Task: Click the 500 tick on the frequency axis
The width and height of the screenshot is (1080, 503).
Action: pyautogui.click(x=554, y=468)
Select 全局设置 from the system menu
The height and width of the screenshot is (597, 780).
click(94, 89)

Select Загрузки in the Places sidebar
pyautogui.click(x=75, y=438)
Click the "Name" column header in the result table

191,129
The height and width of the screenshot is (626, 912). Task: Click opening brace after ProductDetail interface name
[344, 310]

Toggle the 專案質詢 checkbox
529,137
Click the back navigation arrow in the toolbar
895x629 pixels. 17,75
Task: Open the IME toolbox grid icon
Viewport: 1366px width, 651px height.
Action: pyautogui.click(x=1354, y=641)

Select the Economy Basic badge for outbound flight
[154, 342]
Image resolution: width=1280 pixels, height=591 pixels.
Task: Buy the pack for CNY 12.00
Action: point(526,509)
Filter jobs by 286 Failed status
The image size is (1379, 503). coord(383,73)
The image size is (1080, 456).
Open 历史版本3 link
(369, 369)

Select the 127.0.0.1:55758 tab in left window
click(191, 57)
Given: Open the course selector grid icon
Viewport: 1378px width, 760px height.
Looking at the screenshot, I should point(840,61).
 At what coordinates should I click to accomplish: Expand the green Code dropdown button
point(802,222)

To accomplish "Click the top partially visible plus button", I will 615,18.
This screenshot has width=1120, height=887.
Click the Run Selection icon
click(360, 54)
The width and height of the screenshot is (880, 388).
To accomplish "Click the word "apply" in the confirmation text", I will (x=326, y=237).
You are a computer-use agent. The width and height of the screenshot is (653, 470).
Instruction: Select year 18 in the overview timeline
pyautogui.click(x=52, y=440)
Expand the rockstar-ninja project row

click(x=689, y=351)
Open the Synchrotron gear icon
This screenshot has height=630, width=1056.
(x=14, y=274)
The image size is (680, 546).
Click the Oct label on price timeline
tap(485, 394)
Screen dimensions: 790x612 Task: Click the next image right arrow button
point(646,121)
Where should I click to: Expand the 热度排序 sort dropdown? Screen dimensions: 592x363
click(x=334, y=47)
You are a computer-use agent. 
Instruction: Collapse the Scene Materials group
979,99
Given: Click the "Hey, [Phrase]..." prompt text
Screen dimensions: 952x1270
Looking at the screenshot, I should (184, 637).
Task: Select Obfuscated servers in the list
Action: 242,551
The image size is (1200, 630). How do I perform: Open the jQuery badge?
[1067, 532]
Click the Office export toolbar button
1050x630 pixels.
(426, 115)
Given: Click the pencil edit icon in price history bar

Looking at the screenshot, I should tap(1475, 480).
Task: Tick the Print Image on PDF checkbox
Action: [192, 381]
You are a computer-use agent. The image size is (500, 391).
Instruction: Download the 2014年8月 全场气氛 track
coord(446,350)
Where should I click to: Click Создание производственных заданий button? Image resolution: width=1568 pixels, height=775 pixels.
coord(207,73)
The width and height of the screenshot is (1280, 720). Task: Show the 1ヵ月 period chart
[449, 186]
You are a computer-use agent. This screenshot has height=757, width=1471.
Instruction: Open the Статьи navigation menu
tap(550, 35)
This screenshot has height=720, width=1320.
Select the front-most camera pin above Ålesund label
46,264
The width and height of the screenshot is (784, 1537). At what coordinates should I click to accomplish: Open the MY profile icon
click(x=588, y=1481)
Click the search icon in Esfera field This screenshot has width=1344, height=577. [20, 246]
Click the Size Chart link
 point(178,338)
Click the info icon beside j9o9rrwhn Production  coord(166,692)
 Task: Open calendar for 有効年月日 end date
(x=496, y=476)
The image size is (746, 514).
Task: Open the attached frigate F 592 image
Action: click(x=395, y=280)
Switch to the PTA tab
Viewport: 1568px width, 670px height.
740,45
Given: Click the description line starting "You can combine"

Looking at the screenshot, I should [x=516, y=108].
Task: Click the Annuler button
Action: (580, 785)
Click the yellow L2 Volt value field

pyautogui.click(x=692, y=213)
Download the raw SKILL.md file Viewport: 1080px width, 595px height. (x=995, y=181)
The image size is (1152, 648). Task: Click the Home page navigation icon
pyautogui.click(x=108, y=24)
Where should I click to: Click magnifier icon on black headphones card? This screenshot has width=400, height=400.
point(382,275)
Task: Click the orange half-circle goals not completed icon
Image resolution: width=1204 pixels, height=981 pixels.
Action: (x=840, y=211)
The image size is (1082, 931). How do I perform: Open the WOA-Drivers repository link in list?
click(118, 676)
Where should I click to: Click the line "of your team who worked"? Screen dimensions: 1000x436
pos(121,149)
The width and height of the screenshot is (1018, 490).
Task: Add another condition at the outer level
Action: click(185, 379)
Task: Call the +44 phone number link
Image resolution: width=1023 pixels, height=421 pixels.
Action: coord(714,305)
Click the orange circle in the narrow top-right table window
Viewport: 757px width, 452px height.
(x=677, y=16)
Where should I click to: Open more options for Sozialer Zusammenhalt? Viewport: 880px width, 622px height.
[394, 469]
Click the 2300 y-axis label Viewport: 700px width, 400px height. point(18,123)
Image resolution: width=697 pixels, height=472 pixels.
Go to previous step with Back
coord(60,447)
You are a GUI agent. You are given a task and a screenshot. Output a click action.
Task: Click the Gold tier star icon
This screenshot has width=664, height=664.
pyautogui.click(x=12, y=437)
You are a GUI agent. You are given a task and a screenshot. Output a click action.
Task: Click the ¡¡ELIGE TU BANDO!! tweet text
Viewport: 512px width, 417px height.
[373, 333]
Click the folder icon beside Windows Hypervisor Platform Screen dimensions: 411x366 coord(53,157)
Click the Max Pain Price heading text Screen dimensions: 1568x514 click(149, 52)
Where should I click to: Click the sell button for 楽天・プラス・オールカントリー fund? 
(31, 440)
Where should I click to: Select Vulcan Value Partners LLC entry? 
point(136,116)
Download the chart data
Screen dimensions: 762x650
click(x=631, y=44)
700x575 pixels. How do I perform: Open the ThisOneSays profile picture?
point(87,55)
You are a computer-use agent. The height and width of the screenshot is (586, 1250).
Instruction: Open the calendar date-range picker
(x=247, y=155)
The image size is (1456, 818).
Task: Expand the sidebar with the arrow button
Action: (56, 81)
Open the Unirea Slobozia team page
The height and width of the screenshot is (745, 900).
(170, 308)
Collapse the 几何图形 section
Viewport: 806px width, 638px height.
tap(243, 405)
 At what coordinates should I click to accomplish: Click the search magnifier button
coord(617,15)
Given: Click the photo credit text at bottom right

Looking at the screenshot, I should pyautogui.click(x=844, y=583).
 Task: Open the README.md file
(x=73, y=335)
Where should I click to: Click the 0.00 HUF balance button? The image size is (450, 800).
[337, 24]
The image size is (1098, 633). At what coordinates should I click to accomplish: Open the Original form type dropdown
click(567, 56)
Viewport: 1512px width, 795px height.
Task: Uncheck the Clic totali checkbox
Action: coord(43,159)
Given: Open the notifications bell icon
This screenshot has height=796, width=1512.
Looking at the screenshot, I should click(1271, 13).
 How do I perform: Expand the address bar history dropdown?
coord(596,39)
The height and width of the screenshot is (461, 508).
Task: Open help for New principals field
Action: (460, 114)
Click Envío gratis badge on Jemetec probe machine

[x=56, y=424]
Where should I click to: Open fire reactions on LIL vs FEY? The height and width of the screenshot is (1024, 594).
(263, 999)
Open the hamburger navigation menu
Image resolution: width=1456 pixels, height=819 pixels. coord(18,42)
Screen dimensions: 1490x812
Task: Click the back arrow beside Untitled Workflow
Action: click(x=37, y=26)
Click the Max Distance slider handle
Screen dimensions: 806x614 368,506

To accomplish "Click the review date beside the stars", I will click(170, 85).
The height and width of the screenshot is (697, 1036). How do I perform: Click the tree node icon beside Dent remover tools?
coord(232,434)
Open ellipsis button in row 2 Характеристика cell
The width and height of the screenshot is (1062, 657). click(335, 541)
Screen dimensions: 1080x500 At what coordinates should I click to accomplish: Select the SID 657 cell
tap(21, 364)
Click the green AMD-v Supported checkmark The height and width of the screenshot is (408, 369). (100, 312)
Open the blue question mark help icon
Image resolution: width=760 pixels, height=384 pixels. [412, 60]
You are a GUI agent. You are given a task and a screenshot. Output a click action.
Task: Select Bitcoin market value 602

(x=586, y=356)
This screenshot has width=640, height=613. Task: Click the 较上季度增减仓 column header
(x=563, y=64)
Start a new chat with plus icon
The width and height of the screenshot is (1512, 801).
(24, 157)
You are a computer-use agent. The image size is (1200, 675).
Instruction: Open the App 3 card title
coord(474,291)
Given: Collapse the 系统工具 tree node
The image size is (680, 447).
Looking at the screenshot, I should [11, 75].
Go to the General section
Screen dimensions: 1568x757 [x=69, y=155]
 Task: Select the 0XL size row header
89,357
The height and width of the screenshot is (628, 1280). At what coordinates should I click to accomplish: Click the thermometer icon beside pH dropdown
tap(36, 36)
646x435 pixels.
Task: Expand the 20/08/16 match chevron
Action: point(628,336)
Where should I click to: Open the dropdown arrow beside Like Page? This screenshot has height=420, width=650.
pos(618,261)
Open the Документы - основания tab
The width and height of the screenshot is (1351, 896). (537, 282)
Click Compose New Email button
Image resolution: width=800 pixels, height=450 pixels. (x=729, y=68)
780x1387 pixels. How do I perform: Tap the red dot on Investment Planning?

* Problem *
All lines above containing the string "computer" are to be collected.

* Solution to this problem *
You are a computer-use agent. The width and height of the screenshot is (653, 470).
You are a computer-use agent. 
You are a computer-use agent. The image size is (500, 391).
You are a computer-use agent. This screenshot has height=757, width=1471.
You are a computer-use agent. The height and width of the screenshot is (586, 1250).
You are a computer-use agent. The image size is (1200, 675).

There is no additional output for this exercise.